Copy, from the data below, each line that has the word "computer".

_DATA SUPPLIED:_
Segment Open

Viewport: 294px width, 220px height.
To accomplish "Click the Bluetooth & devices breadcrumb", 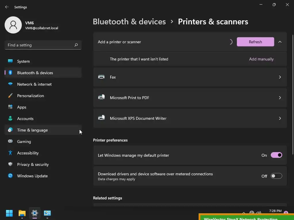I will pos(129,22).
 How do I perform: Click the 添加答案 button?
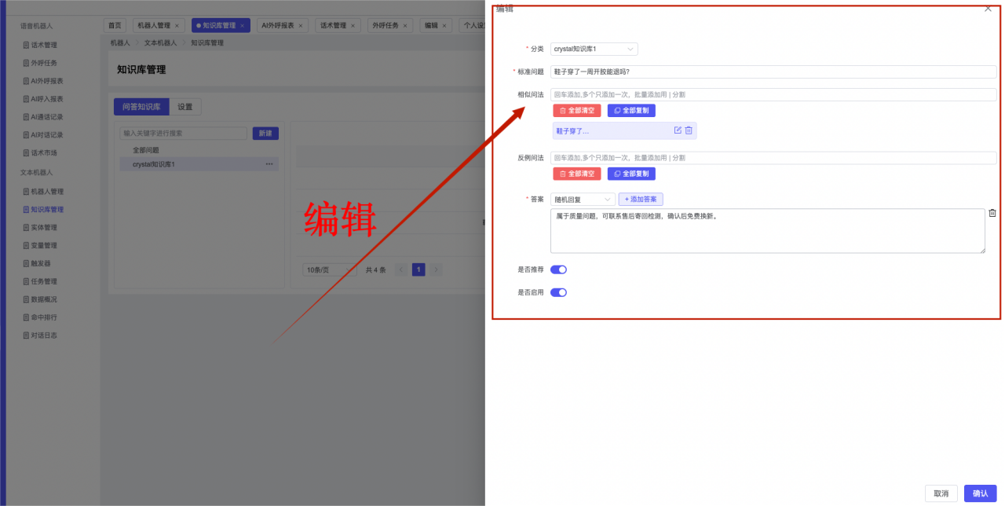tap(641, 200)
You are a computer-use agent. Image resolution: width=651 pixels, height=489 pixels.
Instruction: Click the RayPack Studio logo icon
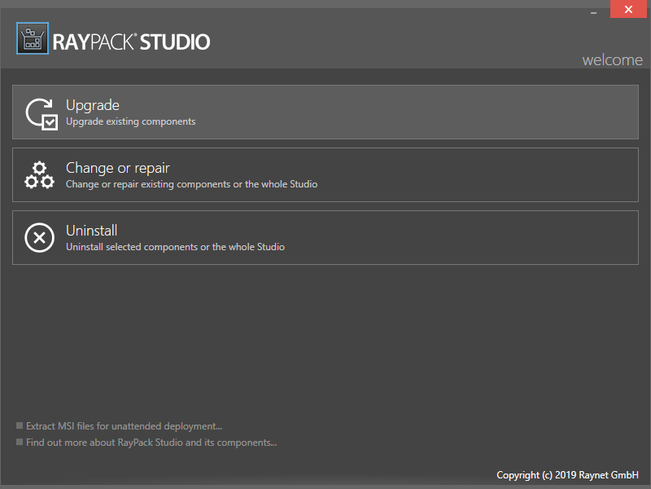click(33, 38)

Segment Closed
Segment Open

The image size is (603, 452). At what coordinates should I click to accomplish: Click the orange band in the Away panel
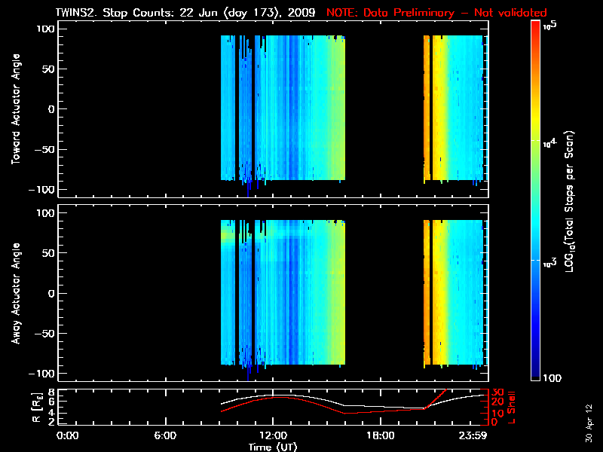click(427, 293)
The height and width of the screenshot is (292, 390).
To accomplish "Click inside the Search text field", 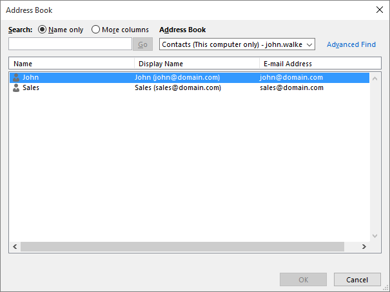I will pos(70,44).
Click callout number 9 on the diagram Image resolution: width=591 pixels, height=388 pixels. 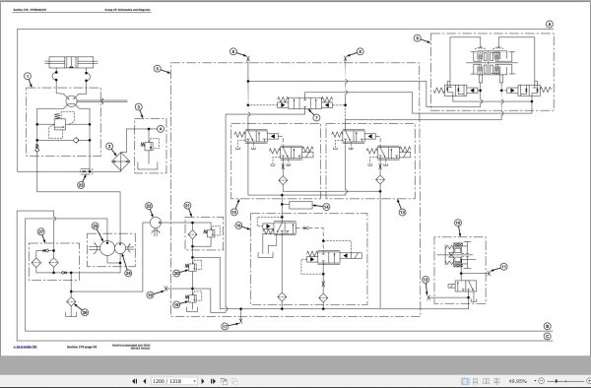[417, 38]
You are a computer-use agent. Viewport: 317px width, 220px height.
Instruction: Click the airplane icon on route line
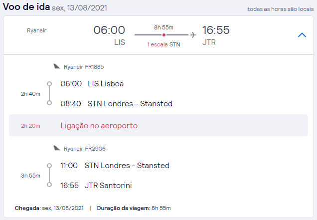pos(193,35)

Segment Closed
Segment Open

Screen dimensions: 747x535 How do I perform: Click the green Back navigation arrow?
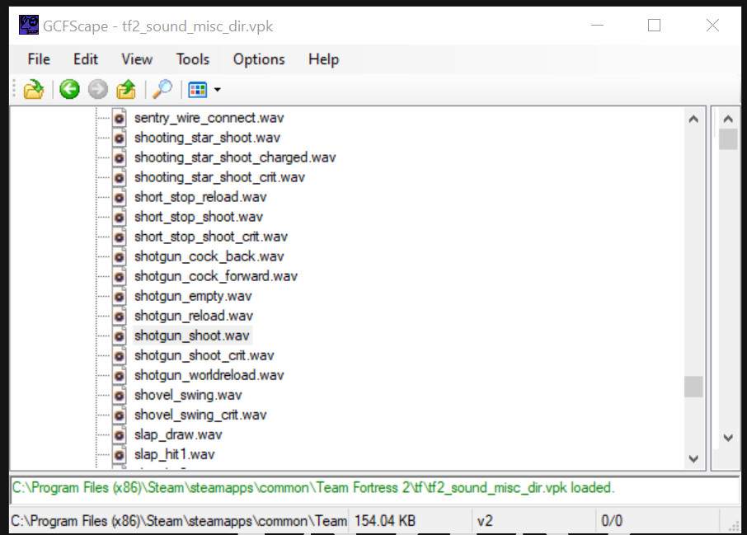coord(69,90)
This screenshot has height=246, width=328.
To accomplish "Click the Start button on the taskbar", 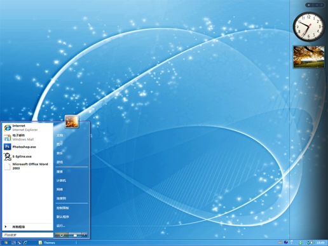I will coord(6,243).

Segment Closed

_COMPLETED EXERCISE:_
You are a computer-use agent. Image resolution: width=651 pixels, height=489 pixels.
You are a computer-use agent. Viewport: 317px width, 220px height.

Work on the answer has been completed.